Hey friends, campus recruitment have started and as you read in the previous blogs about Interview attires for both men and women. Getting a job isn’t that easy. There is a chain of process after which only some people get selected. Last year I observed a couple of off campus for engineers and I saw that out of thousands of people coming for the job, less than ten people got jobs in any company. Some companies even took only one or two out of a crowd of hundred. This year I observed a marketing company’s off campus which as always came by surprise within a short notice of one day. The selection process included written and group discussion rounds.
These two rounds are found in almost every exams held in India, be it an off campus recruitment process of a company or selection process for top IIMs. Written includes aptitude and group discussion gives an on spot subject to talk on with at most 10 people. Getting through with written and group discussion rounds increases a person’s chance to get selected and raise above all. So how to prepare for written and group discussion?
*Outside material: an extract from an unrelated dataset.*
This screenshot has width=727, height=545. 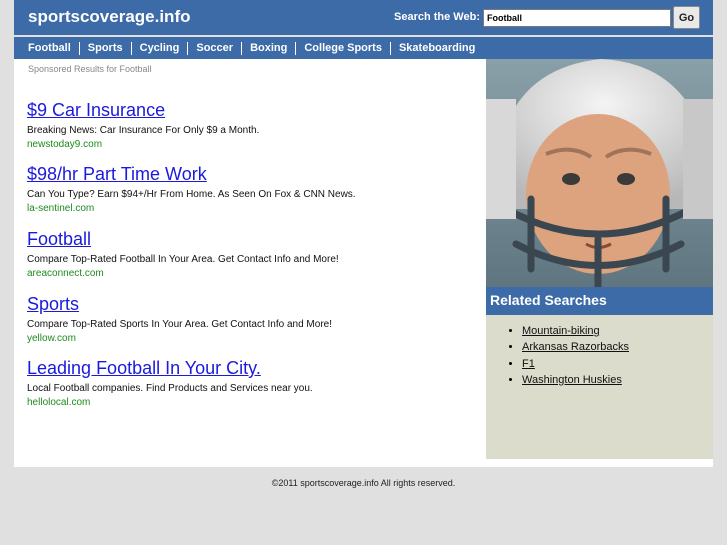 I want to click on list-item: F1, so click(x=576, y=364). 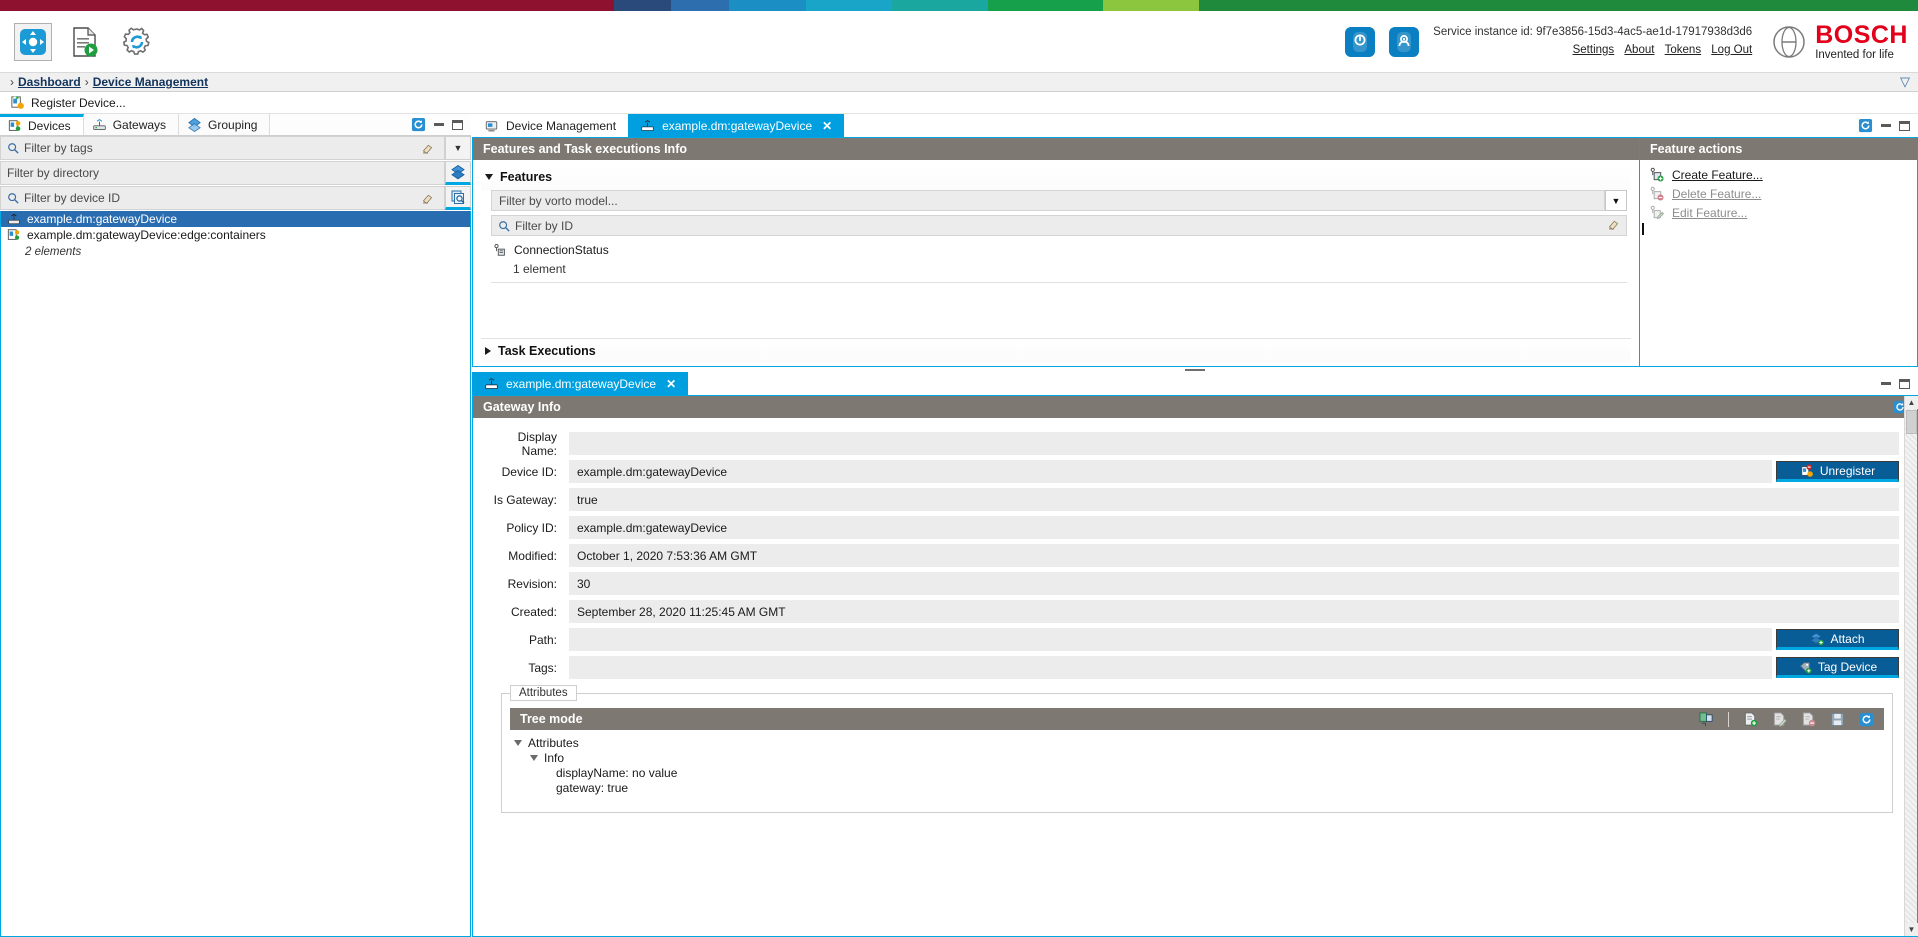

In this article I will be sharing with you some tricks and practice exercises to prepare really well for written and group discussion rounds.
Written Rounds
Written rounds have two types of questions broadly.
Aptitude
Technical questions
English Vocabulary
Aptitude
There are four types of sections in an aptitude. These are-
Logical reasoning
Data interpretation
Maths/quantitative aptitude
Non- verbal reasoning
Logical reasoning
This section includes questions like blood relations, missing data, puzzles and condition based problems. These questions are interesting and can be solved really quick if you have a good presence of mind and good reading skills.
Data interpretation
These type of questions come mainly in business entrance tests. You have to read a bar graph or pie chart and then a statement sentence will be given followed by a series of questions. If you have good graph reading skills and a little knowledge of percentage and ratio then you will easily solve these questions. Only problem is that they are time consuming and with lack of proper practice you will only be able to solve a few of them.
Maths
Maths questions come in every written test. These questions include percentage, ratio, tsd(time,speed,distance), number system questions. Well all these topics have been taught to all of us in school and each one of us is familiar with them. But then we fail to solve these only. Some people adopt this strategy of solving a number of papers from some online website without practicing the basics of these topics. This results in learning the answers or just doing them for no reason at all. If you really want to excel in this section then start practicing the basics of mathematics and then move forward to online test series.
Non- verbal reasoning
Series, analogy, mirror images, embedded figures, paper folding and cubes/dices are the types of questions which come under this category of aptitude. There are various books available in the market to practice non-verbal questions.
Technical Questions
This section comes in IT company’s written tests. These include questions on your engineering subjects. Exams like amcat, toefl have these questions. Well you have lots of time to go through this practice, almost four years of practice if you are a good student of the subject.
English Vocabulary
Just start learning your grammar again and you will score good marks for free if these questions turn up in your written test. There are some tricky sections like reading comprehension, jumble paragraphs or find the synonyms. For these sections you need practice. Verbal reasoning needs to be very strong if you are preparing for GMAT or GRE exams.
So these are the aptitude questions and for the preparation I suggest you to work really hard on each of these sections, right from this moment. Nothing is as frustrating than not clearing up for written exam. Make a schedule, buy your books and start practicing your aptitude. Also practicing these questions makes you a smarter person (hahaa joking ;)).